REQUIREMENTS:
Please convert every line of the entries below into a Markdown table with two columns, No. and Line. Number the rows in order and skip blank lines.

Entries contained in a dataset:
----
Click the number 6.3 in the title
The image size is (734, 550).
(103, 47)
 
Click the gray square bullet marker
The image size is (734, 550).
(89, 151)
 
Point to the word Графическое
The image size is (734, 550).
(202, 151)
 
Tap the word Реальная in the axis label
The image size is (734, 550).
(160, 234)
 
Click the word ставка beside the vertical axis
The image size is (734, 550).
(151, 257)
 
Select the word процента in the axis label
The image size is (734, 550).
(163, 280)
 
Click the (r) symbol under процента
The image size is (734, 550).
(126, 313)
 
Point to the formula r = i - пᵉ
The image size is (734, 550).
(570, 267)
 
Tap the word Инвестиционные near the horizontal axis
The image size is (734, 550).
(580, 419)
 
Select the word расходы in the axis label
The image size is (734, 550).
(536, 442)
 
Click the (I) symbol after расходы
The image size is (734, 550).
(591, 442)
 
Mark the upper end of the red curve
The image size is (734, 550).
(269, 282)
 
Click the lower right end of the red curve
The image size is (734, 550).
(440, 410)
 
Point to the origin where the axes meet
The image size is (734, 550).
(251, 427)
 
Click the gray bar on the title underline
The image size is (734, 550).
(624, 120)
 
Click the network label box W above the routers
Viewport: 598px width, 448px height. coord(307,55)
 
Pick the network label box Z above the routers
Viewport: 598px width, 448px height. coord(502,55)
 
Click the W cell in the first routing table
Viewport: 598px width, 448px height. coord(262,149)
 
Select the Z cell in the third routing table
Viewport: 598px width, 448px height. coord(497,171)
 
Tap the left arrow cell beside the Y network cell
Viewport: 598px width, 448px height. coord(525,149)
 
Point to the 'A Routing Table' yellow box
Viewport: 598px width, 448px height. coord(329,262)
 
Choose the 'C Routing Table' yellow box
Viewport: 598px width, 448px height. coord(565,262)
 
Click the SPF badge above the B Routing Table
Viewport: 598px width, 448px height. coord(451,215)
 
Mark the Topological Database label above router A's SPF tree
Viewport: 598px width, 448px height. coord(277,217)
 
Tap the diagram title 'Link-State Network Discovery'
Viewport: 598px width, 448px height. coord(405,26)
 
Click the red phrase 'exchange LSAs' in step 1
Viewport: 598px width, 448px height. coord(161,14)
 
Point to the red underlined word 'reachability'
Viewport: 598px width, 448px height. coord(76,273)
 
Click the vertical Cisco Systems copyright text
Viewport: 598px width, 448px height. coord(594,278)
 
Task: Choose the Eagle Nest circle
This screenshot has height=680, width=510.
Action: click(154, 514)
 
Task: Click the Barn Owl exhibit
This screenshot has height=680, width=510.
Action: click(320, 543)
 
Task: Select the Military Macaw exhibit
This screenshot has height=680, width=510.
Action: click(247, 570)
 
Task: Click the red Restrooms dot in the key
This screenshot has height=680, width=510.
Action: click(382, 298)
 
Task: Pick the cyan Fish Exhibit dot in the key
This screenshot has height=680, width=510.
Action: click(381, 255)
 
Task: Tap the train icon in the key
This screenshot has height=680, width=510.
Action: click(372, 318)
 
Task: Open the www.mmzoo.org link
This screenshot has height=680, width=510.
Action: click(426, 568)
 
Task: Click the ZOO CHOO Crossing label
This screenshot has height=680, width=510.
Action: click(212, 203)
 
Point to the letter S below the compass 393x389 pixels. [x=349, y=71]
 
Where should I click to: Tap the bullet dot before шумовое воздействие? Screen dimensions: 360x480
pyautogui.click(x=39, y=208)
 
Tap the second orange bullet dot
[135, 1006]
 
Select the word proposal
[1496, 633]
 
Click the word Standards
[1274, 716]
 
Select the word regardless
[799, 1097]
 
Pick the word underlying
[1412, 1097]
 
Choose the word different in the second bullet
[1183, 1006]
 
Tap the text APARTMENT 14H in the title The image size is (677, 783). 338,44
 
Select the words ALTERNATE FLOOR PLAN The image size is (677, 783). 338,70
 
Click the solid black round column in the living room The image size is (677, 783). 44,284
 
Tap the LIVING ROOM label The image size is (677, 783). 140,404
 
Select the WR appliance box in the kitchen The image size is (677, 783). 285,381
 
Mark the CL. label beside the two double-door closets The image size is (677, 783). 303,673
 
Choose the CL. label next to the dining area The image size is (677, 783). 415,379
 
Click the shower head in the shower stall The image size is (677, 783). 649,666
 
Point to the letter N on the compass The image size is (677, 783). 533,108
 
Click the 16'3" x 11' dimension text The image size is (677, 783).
----
EXERCISE RESPONSE:
| No. | Line |
|---|---|
| 1 | Click the number 6.3 in the title |
| 2 | The image size is (734, 550). |
| 3 | (103, 47) |
| 4 | Click the gray square bullet marker |
| 5 | The image size is (734, 550). |
| 6 | (89, 151) |
| 7 | Point to the word Графическое |
| 8 | The image size is (734, 550). |
| 9 | (202, 151) |
| 10 | Tap the word Реальная in the axis label |
| 11 | The image size is (734, 550). |
| 12 | (160, 234) |
| 13 | Click the word ставка beside the vertical axis |
| 14 | The image size is (734, 550). |
| 15 | (151, 257) |
| 16 | Select the word процента in the axis label |
| 17 | The image size is (734, 550). |
| 18 | (163, 280) |
| 19 | Click the (r) symbol under процента |
| 20 | The image size is (734, 550). |
| 21 | (126, 313) |
| 22 | Point to the formula r = i - пᵉ |
| 23 | The image size is (734, 550). |
| 24 | (570, 267) |
| 25 | Tap the word Инвестиционные near the horizontal axis |
| 26 | The image size is (734, 550). |
| 27 | (580, 419) |
| 28 | Select the word расходы in the axis label |
| 29 | The image size is (734, 550). |
| 30 | (536, 442) |
| 31 | Click the (I) symbol after расходы |
| 32 | The image size is (734, 550). |
| 33 | (591, 442) |
| 34 | Mark the upper end of the red curve |
| 35 | The image size is (734, 550). |
| 36 | (269, 282) |
| 37 | Click the lower right end of the red curve |
| 38 | The image size is (734, 550). |
| 39 | (440, 410) |
| 40 | Point to the origin where the axes meet |
| 41 | The image size is (734, 550). |
| 42 | (251, 427) |
| 43 | Click the gray bar on the title underline |
| 44 | The image size is (734, 550). |
| 45 | (624, 120) |
| 46 | Click the network label box W above the routers |
| 47 | Viewport: 598px width, 448px height. coord(307,55) |
| 48 | Pick the network label box Z above the routers |
| 49 | Viewport: 598px width, 448px height. coord(502,55) |
| 50 | Click the W cell in the first routing table |
| 51 | Viewport: 598px width, 448px height. coord(262,149) |
| 52 | Select the Z cell in the third routing table |
| 53 | Viewport: 598px width, 448px height. coord(497,171) |
| 54 | Tap the left arrow cell beside the Y network cell |
| 55 | Viewport: 598px width, 448px height. coord(525,149) |
| 56 | Point to the 'A Routing Table' yellow box |
| 57 | Viewport: 598px width, 448px height. coord(329,262) |
| 58 | Choose the 'C Routing Table' yellow box |
| 59 | Viewport: 598px width, 448px height. coord(565,262) |
| 60 | Click the SPF badge above the B Routing Table |
| 61 | Viewport: 598px width, 448px height. coord(451,215) |
| 62 | Mark the Topological Database label above router A's SPF tree |
| 63 | Viewport: 598px width, 448px height. coord(277,217) |
| 64 | Tap the diagram title 'Link-State Network Discovery' |
| 65 | Viewport: 598px width, 448px height. coord(405,26) |
| 66 | Click the red phrase 'exchange LSAs' in step 1 |
| 67 | Viewport: 598px width, 448px height. coord(161,14) |
| 68 | Point to the red underlined word 'reachability' |
| 69 | Viewport: 598px width, 448px height. coord(76,273) |
| 70 | Click the vertical Cisco Systems copyright text |
| 71 | Viewport: 598px width, 448px height. coord(594,278) |
| 72 | Task: Choose the Eagle Nest circle |
| 73 | This screenshot has height=680, width=510. |
| 74 | Action: click(154, 514) |
| 75 | Task: Click the Barn Owl exhibit |
| 76 | This screenshot has height=680, width=510. |
| 77 | Action: click(320, 543) |
| 78 | Task: Select the Military Macaw exhibit |
| 79 | This screenshot has height=680, width=510. |
| 80 | Action: click(247, 570) |
| 81 | Task: Click the red Restrooms dot in the key |
| 82 | This screenshot has height=680, width=510. |
| 83 | Action: click(382, 298) |
| 84 | Task: Pick the cyan Fish Exhibit dot in the key |
| 85 | This screenshot has height=680, width=510. |
| 86 | Action: click(381, 255) |
| 87 | Task: Tap the train icon in the key |
| 88 | This screenshot has height=680, width=510. |
| 89 | Action: click(372, 318) |
| 90 | Task: Open the www.mmzoo.org link |
| 91 | This screenshot has height=680, width=510. |
| 92 | Action: click(426, 568) |
| 93 | Task: Click the ZOO CHOO Crossing label |
| 94 | This screenshot has height=680, width=510. |
| 95 | Action: click(212, 203) |
| 96 | Point to the letter S below the compass 393x389 pixels. [x=349, y=71] |
| 97 | Where should I click to: Tap the bullet dot before шумовое воздействие? Screen dimensions: 360x480 |
| 98 | pyautogui.click(x=39, y=208) |
| 99 | Tap the second orange bullet dot |
| 100 | [135, 1006] |
| 101 | Select the word proposal |
| 102 | [1496, 633] |
| 103 | Click the word Standards |
| 104 | [1274, 716] |
| 105 | Select the word regardless |
| 106 | [799, 1097] |
| 107 | Pick the word underlying |
| 108 | [1412, 1097] |
| 109 | Choose the word different in the second bullet |
| 110 | [1183, 1006] |
| 111 | Tap the text APARTMENT 14H in the title The image size is (677, 783). 338,44 |
| 112 | Select the words ALTERNATE FLOOR PLAN The image size is (677, 783). 338,70 |
| 113 | Click the solid black round column in the living room The image size is (677, 783). 44,284 |
| 114 | Tap the LIVING ROOM label The image size is (677, 783). 140,404 |
| 115 | Select the WR appliance box in the kitchen The image size is (677, 783). 285,381 |
| 116 | Mark the CL. label beside the two double-door closets The image size is (677, 783). 303,673 |
| 117 | Choose the CL. label next to the dining area The image size is (677, 783). 415,379 |
| 118 | Click the shower head in the shower stall The image size is (677, 783). 649,666 |
| 119 | Point to the letter N on the compass The image size is (677, 783). 533,108 |
| 120 | Click the 16'3" x 11' dimension text The image size is (677, 783). |